R Data Reshaping | 4 Major Functions to Organise your Data
In this tutorial, we will discuss about data reshaping in R. We will also cover data frame concepts in R as R data reshaping is totally dependent on a data frame. Along with this, we will also learn different properties of a data frame which will help you out in understanding data reshaping concepts.
Introduction to R Data Reshaping
R data reshaping is all about changing the way in which data is organized into rows and columns. Most of the time data processing in R is done by taking the input data as a data frame. Also, extracting data from the rows and columns of a data frame is an easy task but there are situations when we need the data frame in a format that is different from the format in which we received it.

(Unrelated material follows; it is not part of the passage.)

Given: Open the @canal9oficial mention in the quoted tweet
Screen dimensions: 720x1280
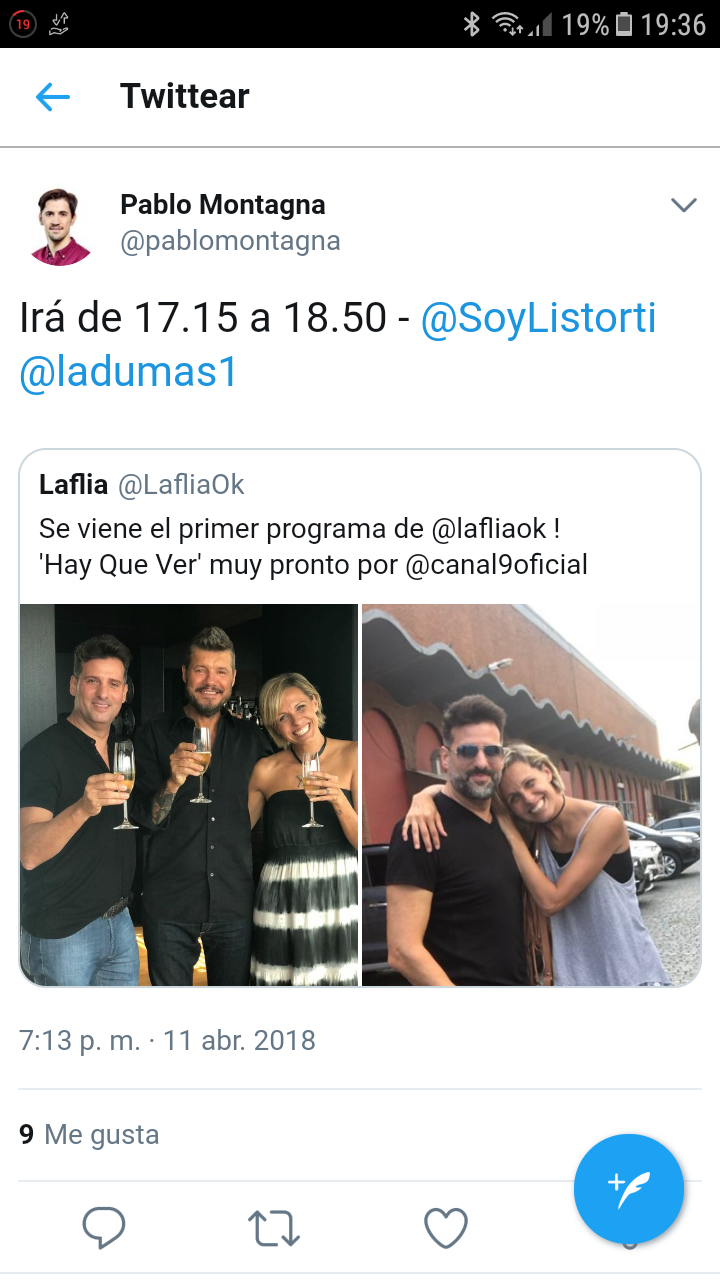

In R, it has many functions to split, merge and change the rows to columns in a data frame.
Why Reshape R Package?
For analytic functions, the data obtained as a result of an experiment or study is generally different. Usually, the data from a study has one or more columns that can identify a row followed by a number of columns that represent the values measured. The columns that identify the row can be thought of as a composite key of a database column.
To understand this concept of reshape R, knowledge of the matrix is very necessary. So, here is the R Matrix tutorial for you.
Joining Columns and Rows in a Data Frame
We use vectors to create a data frame using the cbind()function.
We use cbind() function to combine vector, matrix or data frame by columns.
x1,x2: vector, matrix, data frames
Also, we can merge two data frames using rbind() function.
We use rbind() function to combine vector, matrix or data frame by rows.
x1,x2: vector, matrix, data frames
You must have a look at R Vector Operations
We use melt() function in R to convert an object into a molted data frame. It takes input in the form of a wide format and stacks multiple columns into a single column of the data. The melt() function has the following attributes –
melt(data, …, na.rm = FALSE, value.name = “value”)
- data – The input data that is to be melted.
- …. – Arguments that are passed to or from.
- na.rm – Used for converting explicit missings into implicit missings.
- value.name – Used for storing values in variables.
In the following example, make use of the mtcars data and apply melt() function to the id variables – ‘gears’ and ‘carbs’ and the measured variables – ‘mpg’, ‘cyl’, ‘disp’, ‘hp’. We use this melt function to melt the mtcars data frame.
library(reshape) library(datasets) str(mtcars) molted = melt(mtcars,id.vars=c("gear","carb"),measured.vars=c("mpg","cyl","disp","hp")) str(molted) molted[sample(nrow(molted),10),]
Once you have a molten dataset with you, it is ready to be cast or reshaped. We will construct the original dataset using the dcast() function. The dcast() function-
There are three arguments in dcast() –
- data – The data attribute taken in the molten data frame.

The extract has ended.